Stored data:
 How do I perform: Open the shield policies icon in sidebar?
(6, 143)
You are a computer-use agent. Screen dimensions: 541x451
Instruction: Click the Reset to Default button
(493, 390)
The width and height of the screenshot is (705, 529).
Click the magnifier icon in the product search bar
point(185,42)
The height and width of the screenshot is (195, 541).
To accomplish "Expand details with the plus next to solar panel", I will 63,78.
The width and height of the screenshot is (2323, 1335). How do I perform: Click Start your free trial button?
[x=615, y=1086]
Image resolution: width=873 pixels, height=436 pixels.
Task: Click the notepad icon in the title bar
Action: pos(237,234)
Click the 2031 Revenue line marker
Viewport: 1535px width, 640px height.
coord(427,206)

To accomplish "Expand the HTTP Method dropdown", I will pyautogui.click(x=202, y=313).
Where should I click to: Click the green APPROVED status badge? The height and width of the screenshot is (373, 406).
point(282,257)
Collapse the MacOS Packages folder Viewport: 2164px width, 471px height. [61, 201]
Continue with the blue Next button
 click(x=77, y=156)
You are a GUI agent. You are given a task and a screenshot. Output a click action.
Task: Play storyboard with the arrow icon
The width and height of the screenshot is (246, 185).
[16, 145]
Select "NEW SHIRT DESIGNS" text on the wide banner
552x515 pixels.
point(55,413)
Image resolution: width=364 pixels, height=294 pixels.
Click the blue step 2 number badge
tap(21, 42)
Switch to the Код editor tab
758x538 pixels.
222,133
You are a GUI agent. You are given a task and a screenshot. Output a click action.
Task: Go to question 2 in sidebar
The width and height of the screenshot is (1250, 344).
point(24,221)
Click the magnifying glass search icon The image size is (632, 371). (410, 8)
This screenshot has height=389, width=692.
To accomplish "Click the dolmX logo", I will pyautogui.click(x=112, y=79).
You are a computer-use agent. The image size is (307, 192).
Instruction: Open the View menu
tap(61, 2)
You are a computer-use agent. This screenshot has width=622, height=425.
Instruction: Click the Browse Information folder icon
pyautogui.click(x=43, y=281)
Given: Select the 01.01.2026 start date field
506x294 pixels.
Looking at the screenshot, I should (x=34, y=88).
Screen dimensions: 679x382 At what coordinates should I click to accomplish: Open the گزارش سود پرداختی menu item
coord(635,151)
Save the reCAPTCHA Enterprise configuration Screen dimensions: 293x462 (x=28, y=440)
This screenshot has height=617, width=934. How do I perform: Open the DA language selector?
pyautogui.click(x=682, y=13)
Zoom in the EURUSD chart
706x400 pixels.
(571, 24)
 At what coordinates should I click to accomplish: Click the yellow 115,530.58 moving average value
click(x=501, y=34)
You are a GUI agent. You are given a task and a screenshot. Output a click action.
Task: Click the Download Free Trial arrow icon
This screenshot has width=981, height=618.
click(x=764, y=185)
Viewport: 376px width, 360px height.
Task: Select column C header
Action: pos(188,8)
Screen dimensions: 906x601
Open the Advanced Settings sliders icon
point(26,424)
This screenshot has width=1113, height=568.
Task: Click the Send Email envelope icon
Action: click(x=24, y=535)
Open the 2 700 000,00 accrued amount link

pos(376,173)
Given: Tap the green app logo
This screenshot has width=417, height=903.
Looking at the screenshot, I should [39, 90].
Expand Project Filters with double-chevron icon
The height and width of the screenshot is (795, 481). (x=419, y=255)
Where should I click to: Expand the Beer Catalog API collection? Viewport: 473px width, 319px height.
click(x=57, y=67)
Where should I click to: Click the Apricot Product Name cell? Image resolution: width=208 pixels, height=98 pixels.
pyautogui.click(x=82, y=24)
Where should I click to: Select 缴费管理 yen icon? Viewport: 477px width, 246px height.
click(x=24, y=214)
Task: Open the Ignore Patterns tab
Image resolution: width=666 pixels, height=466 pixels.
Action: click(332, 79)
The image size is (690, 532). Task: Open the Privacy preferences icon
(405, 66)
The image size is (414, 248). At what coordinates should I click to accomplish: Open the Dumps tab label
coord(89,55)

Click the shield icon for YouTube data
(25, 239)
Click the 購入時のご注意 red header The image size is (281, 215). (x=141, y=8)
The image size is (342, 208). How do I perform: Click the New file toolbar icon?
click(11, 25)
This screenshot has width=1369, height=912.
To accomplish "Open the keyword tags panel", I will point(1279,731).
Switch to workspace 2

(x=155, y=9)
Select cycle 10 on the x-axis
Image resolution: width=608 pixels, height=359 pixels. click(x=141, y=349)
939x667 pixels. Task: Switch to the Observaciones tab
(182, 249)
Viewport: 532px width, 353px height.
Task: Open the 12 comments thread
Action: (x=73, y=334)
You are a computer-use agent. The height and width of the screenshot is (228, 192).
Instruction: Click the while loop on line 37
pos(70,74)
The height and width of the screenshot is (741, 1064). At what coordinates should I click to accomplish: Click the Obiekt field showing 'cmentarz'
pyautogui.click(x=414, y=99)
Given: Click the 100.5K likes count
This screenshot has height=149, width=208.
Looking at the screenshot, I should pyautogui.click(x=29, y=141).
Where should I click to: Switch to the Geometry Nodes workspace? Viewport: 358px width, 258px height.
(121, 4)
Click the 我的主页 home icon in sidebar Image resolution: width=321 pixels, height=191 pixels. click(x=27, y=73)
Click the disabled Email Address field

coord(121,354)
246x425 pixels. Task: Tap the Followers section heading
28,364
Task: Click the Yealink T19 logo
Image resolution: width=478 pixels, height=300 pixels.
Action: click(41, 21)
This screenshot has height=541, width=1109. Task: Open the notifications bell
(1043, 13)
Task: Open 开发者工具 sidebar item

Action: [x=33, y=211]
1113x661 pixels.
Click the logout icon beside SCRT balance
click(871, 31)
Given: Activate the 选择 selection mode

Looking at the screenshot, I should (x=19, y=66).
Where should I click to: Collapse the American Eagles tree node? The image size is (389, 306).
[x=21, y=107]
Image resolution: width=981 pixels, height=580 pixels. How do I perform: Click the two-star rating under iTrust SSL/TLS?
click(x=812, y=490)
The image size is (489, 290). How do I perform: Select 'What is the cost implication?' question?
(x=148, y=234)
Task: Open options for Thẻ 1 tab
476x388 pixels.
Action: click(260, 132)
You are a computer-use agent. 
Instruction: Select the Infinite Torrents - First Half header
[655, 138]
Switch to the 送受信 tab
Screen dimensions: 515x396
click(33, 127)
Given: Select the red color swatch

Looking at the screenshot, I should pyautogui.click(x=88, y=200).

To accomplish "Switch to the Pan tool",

What is required: Restate the data word for word. Begin at its first line, end at the line that contains "The height and width of the screenshot is (195, 541).", and include both.

Written solution:
 How do I perform: Open the shield policies icon in sidebar?
(6, 143)
You are a computer-use agent. Screen dimensions: 541x451
Instruction: Click the Reset to Default button
(493, 390)
The width and height of the screenshot is (705, 529).
Click the magnifier icon in the product search bar
point(185,42)
The height and width of the screenshot is (195, 541).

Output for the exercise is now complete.